What kind of academic are you today?

One of the best things I’ve ever seen on the internet is philosopher Linda Martín Alcoff’s employment history. http://www.alcoff.com/content/emphis.html It starts with babysitter, has waitress at Pizza Hut in the middle, and ends with Professor of Philosophy. When I read that, I felt relieved and grateful that for once a well-known academic wasn’t pretending that being a professor was the only kind of work they’d ever done. I loved that Alcoff wasn’t hiding the kinds of labor she’d preformed on the way to becoming a famous academic.

I could certainly post my own similar employment history that would start with babysitting and include working at a McDonalds on a highway. Instead, in the spirit of Mothering in the Academy, I’d like to post all of the kinds of academic mothers I’ve been.

  • Pregnant PhD candidate
  • Graduate Student Mother of a baby with only part time childcare
  • On the job market while nursing and with a young toddler
  • Adjunct mother (at an R1 and a community college) with toddler
  • Unemployed academic mother with preschooler
  • On the job market while pregnant
  • Tenure track mother at a regional master’s degree institution
  • Tenure track mother while pregnant and with a preschool child in a department where no other faculty members had children
  • Tenure track mother with newborn baby and no paid parental leave at an institution where the tenure clock does not stop
  • Tenure track mother with two kids under 6
  • Tenure track mother, teaching and attending conferences while nursing
  • Tenure track mother with a partner who couldn’t find work in our home state
  • Tenure track mother with a commuter marriage
  • Tenured mother with a commuter marriage and two children
  • Tenured mother in a department that now has several faculty members who are either expecting children or have small children at home.
  • Visiting Scholar at an elite R1 university, on leave from tenured position so her family can live together.

I bring all of these experiences to this blog and my work coaching parents in the academy.

So tell me, what kind of academic are you today, and what kind have you been in the past?


2 thoughts on “What kind of academic are you today?

  1. -a master’s student who was repeatedly told to “wait to have kids until you’ve finished coursework, it’s only 2 years”

    -a PhD student with a prestigious fellowship at an R1 who was told to “wait to have kids until you’ve finished coursework, it’s only 2.5 years”

    -a PhD student studying for exams and writing a prospectus who was told “wait until you’re in candidacy so you can focus”

    -a PhD candidate who was told, “wait until you’ve written at least two chapters so you can apply for grants and publish something before the stress of a baby”

    -a PhD candidate who was told, “wait until you’re done with the job market. you can’t be visibly pregnant on the job market, or too pregnant to fly for an interview”

    -a PhD candidate who was told, “wait until you have a job lined up for next year. you don’t want to add any extra stress right now”

    Who am I now?
    -a PhD candidate, 3 months away from graduating with strong publication record, fellowships and grants, and no job. and no children, who was told at my last meeting with my advisor, “just grieve the loss, you would be a worse academic if you became a mother”

    (i’m in my early 30s…)


  2. Your comment makes me think about the blurry lines between our academic selves and our selves outside the academy.
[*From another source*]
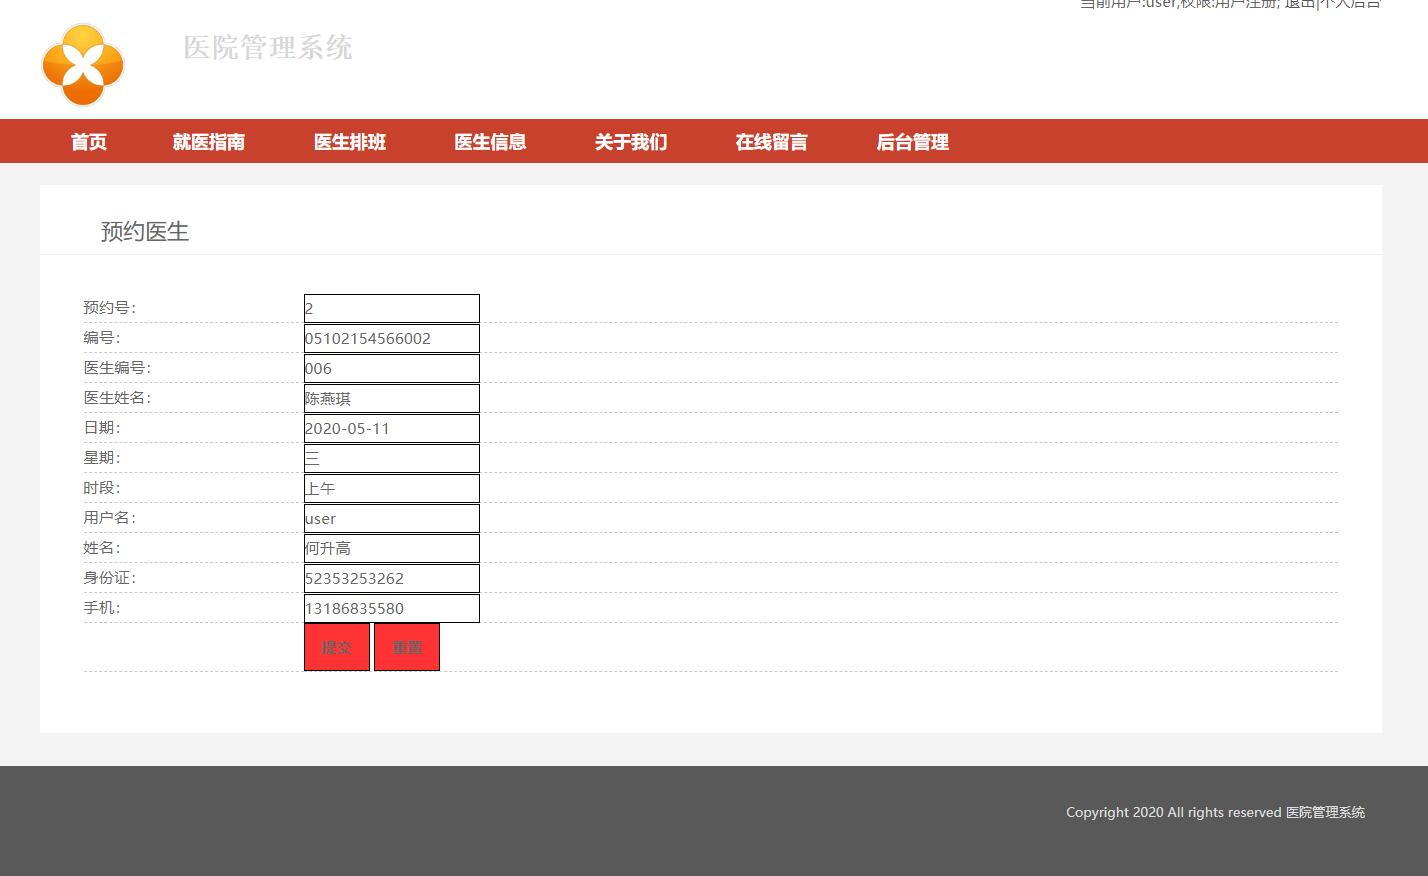Open the 首页 navigation menu
Screen dimensions: 1428x876
(88, 141)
It is also about the oftentimes very very blurry line between our dissertation chair/advisors giving us career advice that turns out to be personal advice. I try to encourage academics I coach to find an academic life mentor. This doesn’t need to be someone in your field, but someone who has parts of their personal life (like perhaps having children while on the job market) who may be able to advise you in different ways than academic advisors who have chosen path you don’t want to take.